_AIM OF THE TASK_
In the listing below, reproduce the lines starting at the line that contains "Click the Yandex 'Я' home icon" and ending at the end of the listing, requests included, and shift every coordinate in the answers by -71. Leave the pictures out of your answer.

Click-target data:
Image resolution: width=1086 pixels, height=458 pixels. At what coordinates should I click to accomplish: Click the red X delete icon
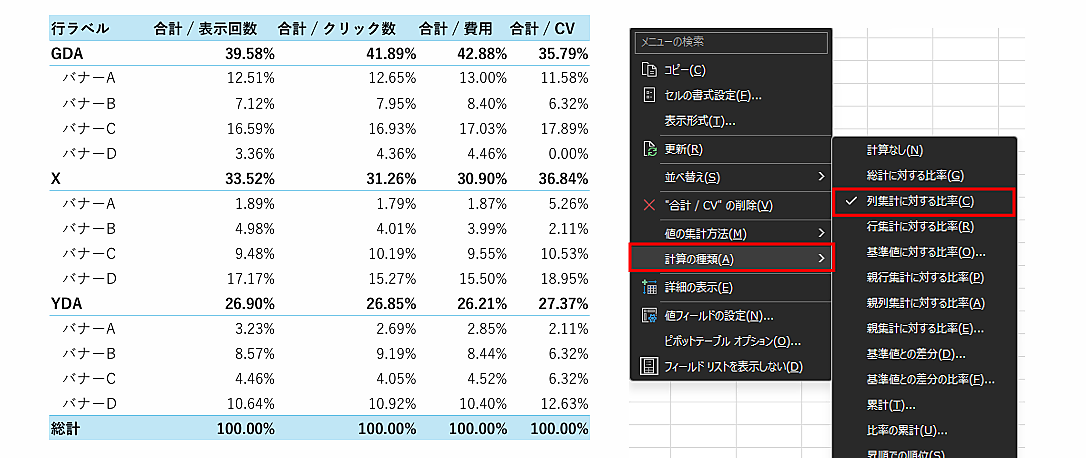(649, 205)
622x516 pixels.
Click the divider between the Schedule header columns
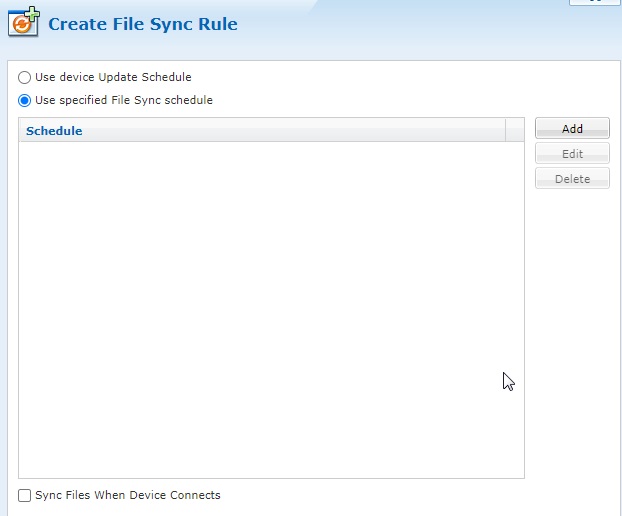[506, 131]
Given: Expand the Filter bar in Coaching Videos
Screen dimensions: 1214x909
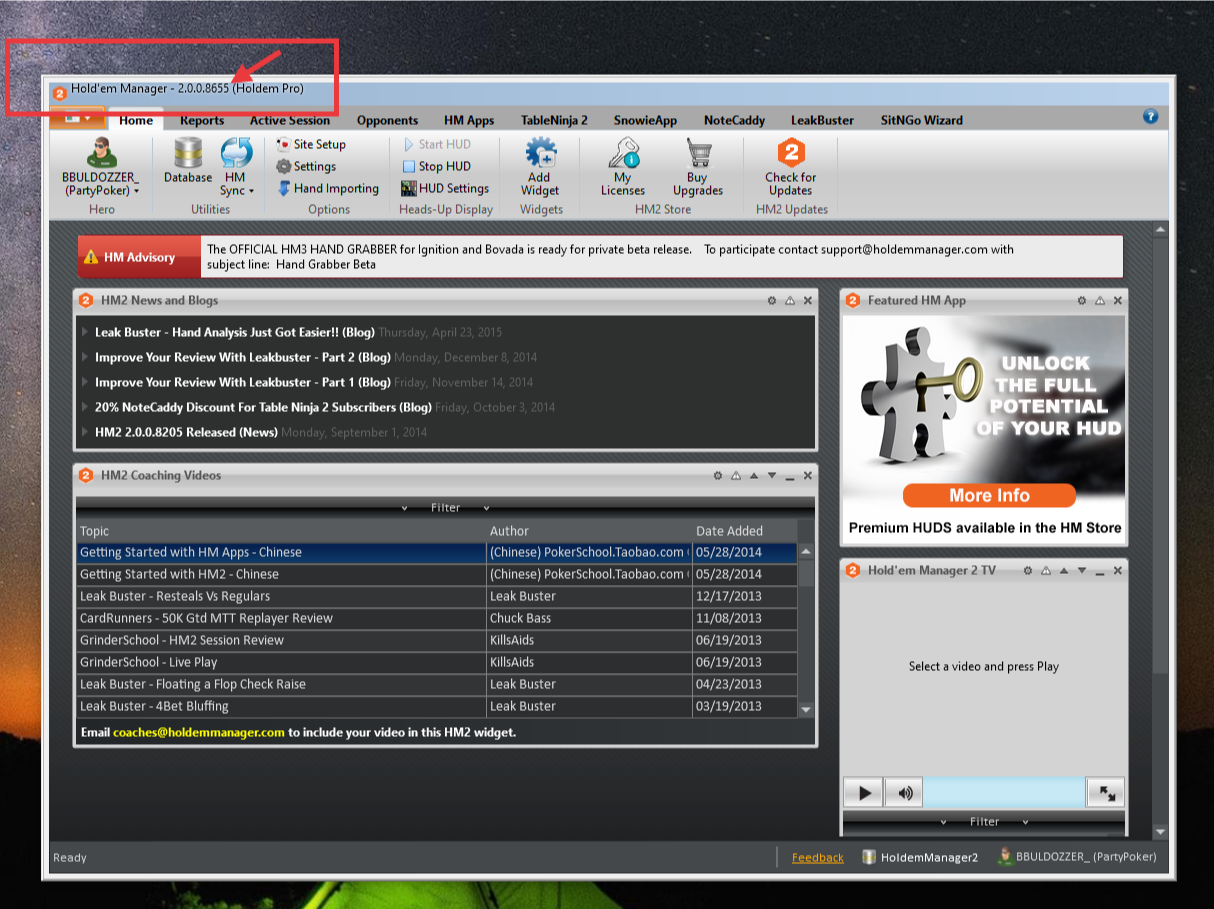Looking at the screenshot, I should (446, 508).
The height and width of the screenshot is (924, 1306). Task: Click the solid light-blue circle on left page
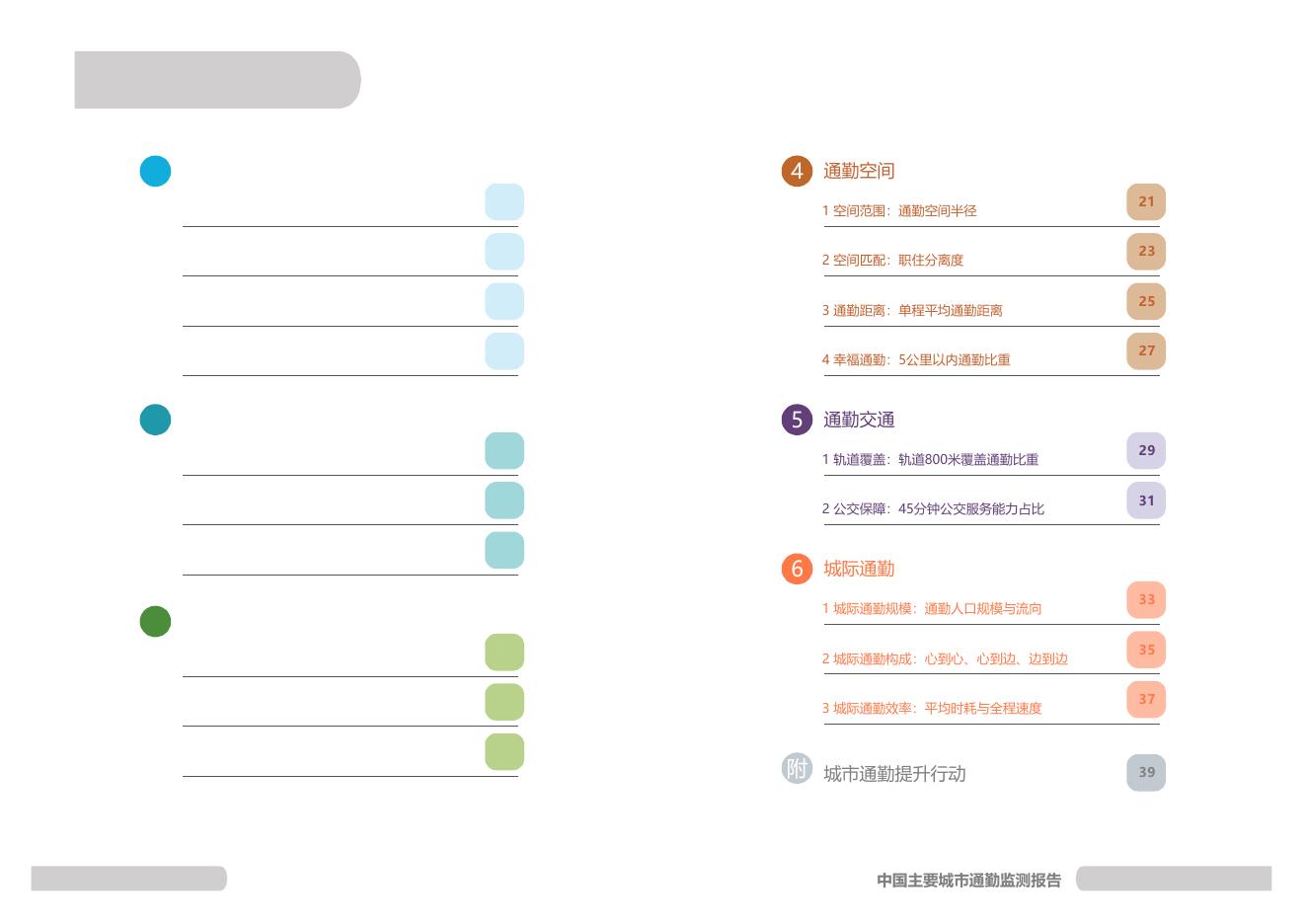coord(155,171)
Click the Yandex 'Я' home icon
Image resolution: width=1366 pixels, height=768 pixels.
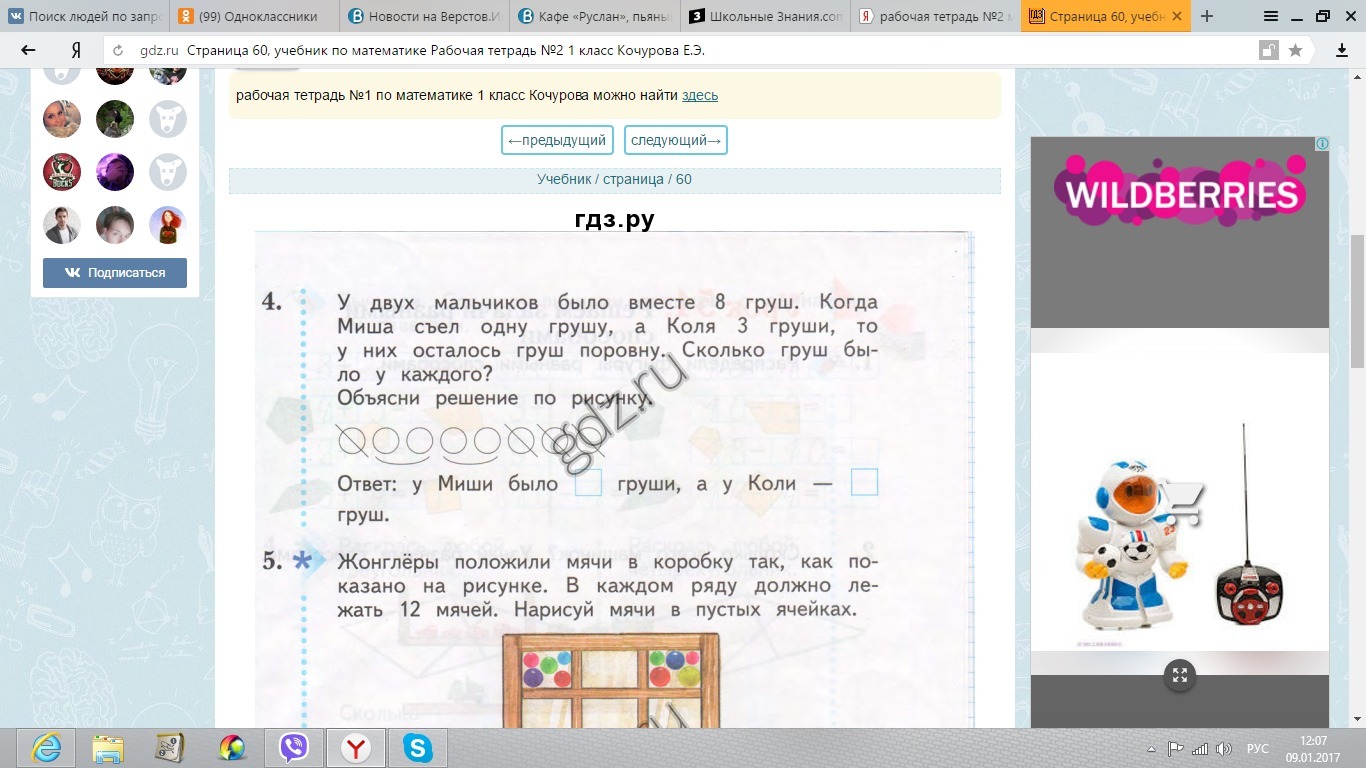76,51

_THE REPLY_
Click the Yandex 'Я' home icon
Image resolution: width=1366 pixels, height=768 pixels.
5,-20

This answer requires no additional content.